Il bilancio tombale della sinistra: 10 sconfitte su 11 Editoriale di Daniele Capezzone
Testata: Libero Data: 30 ottobre 2024 Pagina: 1 Autore: Daniele Capezzone Titolo: «Il bilancio tombale della sinistra: 10 sconfitte su 11»
Riprendiamo da LIBERO di oggi 30/10/2024, a pag. 1, con il titolo "Il bilancio tombale della sinistra: 10 sconfitte su 11", l'editoriale di Daniele Capezzone.
Daniele Capezzone
I numeri sono testardi e soprattutto posseggono un’eloquenza che non ammette repliche. Da quando il centrodestra ha vinto il voto politico del 2022, si sono tenute in Italia ben undici elezioni regionali o di province autonome: e in dieci casi ha nuovamente vinto l’alleanza formata da Fdi-Lega-Fi (Sicilia, Lazio, Lombardia, Friuli Venezia Giulia, Molise, provincia di Trento, Abruzzo, Basilicata, Piemonte, Liguria), mentre soltanto in un caso si è affermato il centrosinistra (la Sardegna nella scorsa primavera, come si ricorderà).
Il parziale, obiettivamente impressionante, è dunque di 10-1 a favore del centrodestra, che diventa addirittura di 11-1 se consideriamo l’altra competizione regionale che ha preceduto il voto politico (la Calabria, dove si votò nel 2021).
Non occorre un sofisticato esercizio di politologia per ricavare da questa univoca sequenza di dati almeno tre conseguenze logiche.
La prima. Esiste una evidente sintonia tra il centrodestra e una significativa maggioranza degli elettori. I quali (e fanno benissimo) vorrebbero di più dalla coalizione di governo, specie rispetto al trattamento economico e fiscale del ceto medio. Ma comunque non fanno mancare il proprio supporto elettorale. E questa tendenza dura ormai da anni, e continua anche mentre siamo arrivati quasi a metà legislatura: teoricamente il momento più delicato per un governo e una maggioranza, e – semmai – la fase più favorevole per un’opposizione che fosse minimamente in salute.
La seconda. La sinistra sa solo perdere: al Nord, al Centro, al Sud, con o senza i mitici centristi.
Tennisticamente parlando, i compagni perdono dappertutto: sull’erba, sul cemento e sulla terra rossa, giocando a rete oppure a fondo campo. Se ci fosse un po’ di lucidità, da quelle parti, comincerebbero a interrogarsi sulla sensazione inequivocabile che i giallorossi trasmettono agli elettori: quella di un’ammucchiata unita solo da elementi negativi e di contestazione, ma priva di una pars construens, di uno straccio di programma condiviso, di una prospettiva comprensibile.

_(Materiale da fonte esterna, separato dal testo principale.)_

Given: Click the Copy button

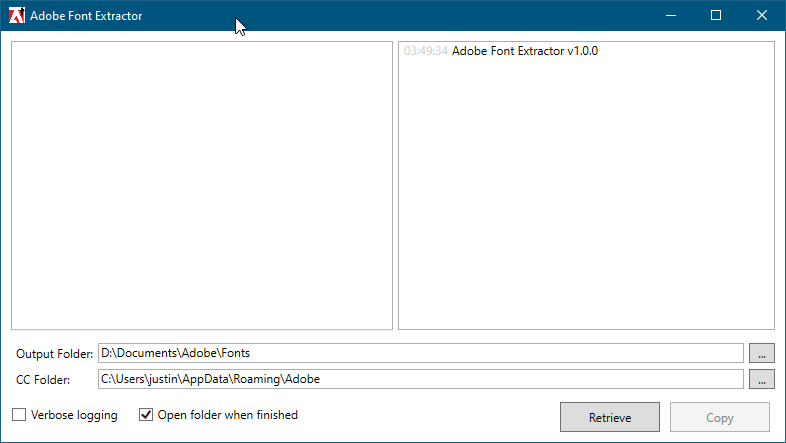Looking at the screenshot, I should 720,417.
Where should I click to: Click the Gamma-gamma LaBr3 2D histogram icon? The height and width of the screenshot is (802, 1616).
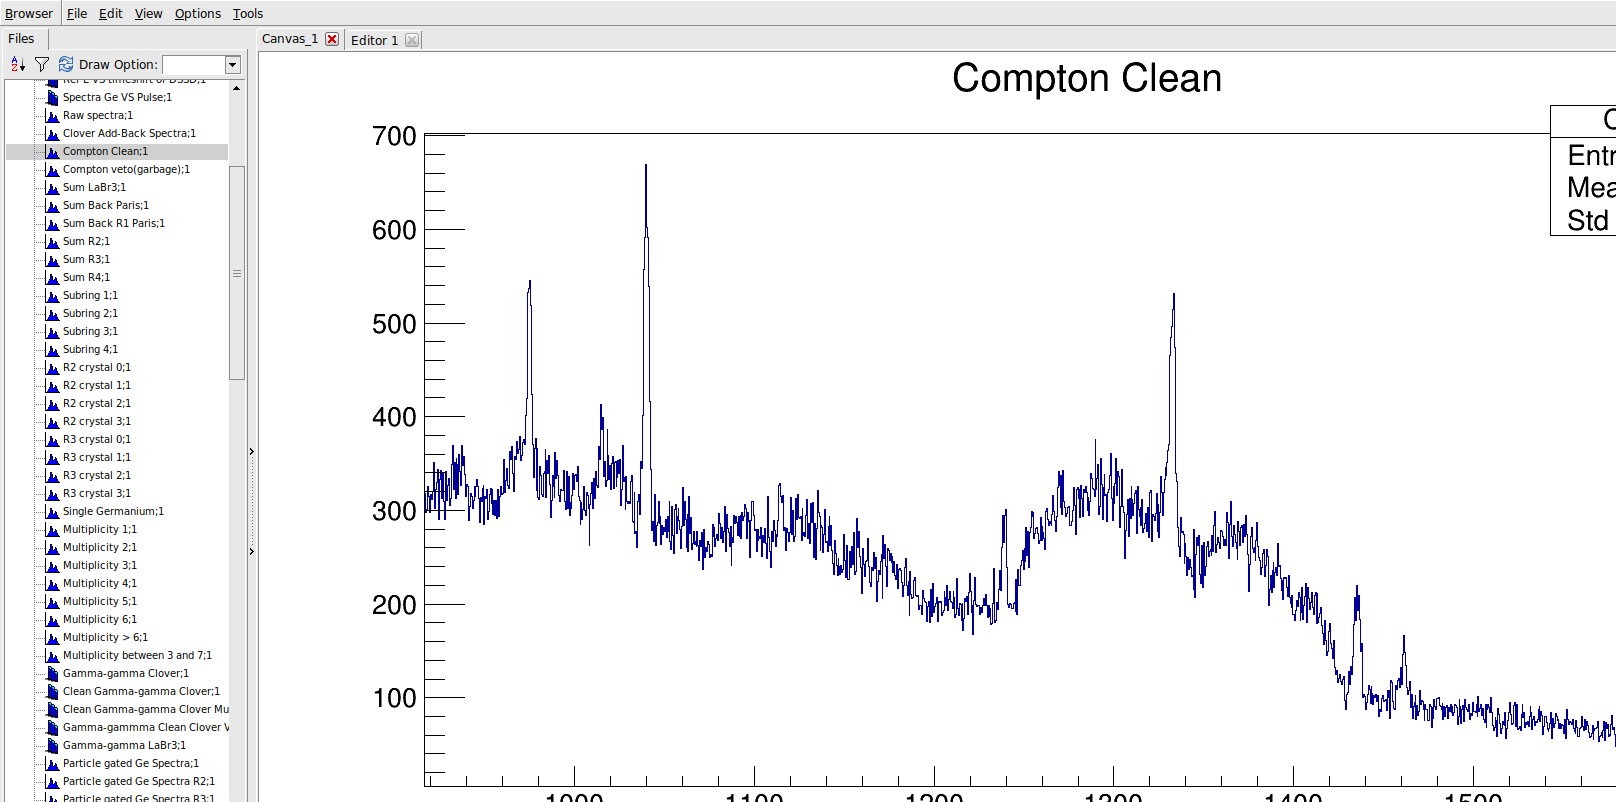52,745
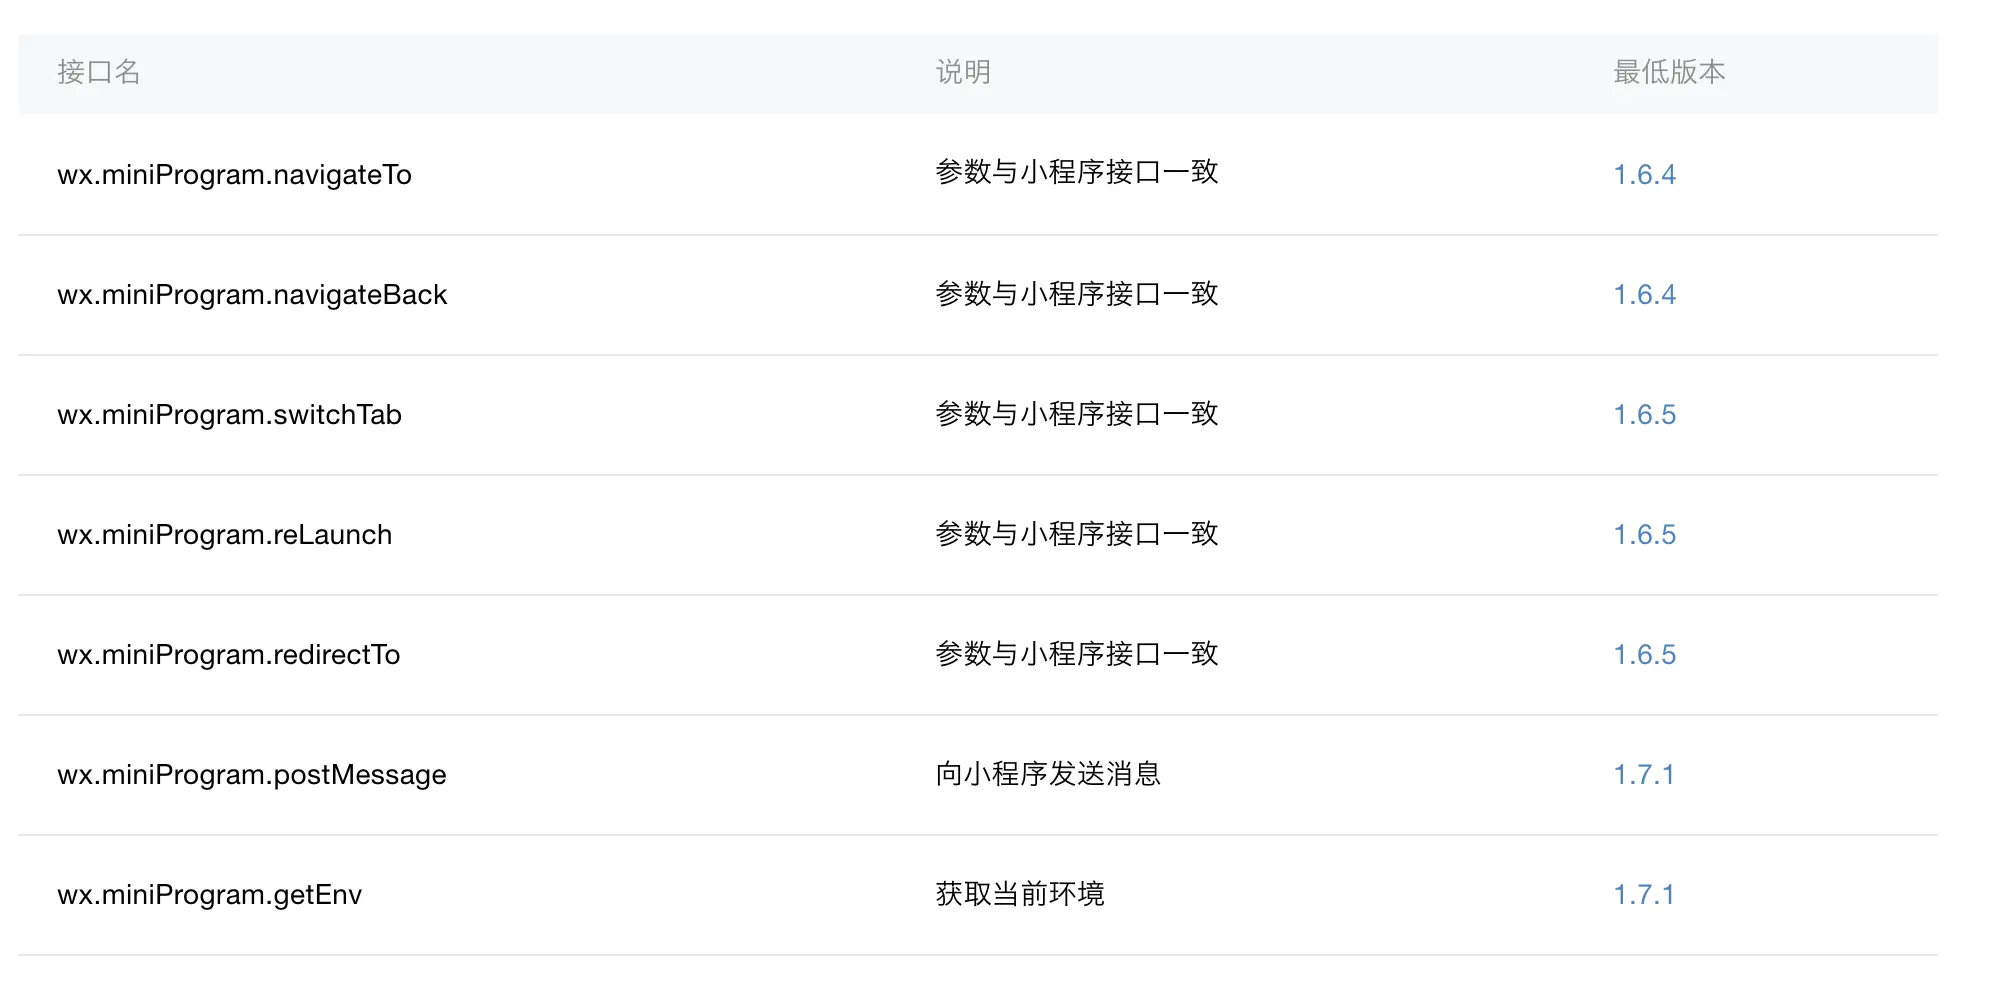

La terza. Il modo di ragionare di politici e commentatori di sinistra è ormai involontariamente comico. Per un verso, perdono. Per altro verso, tentano di enfatizzare vittorie inesistenti (si pensi alla ridicola esultanza di queste ore per il Pd primo partito in Liguria, una ben magra consolazione). Per altro verso ancora, colpevolizzano gli elettori se non votano o se votano “male”.
DOPPIOPESISMO
Morale. Quando vota a sinistra, il popolo è descritto come saggio-democratico-antifascista: con il sottofondo di La storia siamo noi si può sperare in un “nuovo inizio”, anzi in un fresh start, perché yes we can. Se invece vota a destra o si astiene, il popolo viene immediatamente retrocesso a una torma di facinorosi sdentati, di “tifosi”, neanche a dirlo a rischio di populismo-razzismo-fascismo.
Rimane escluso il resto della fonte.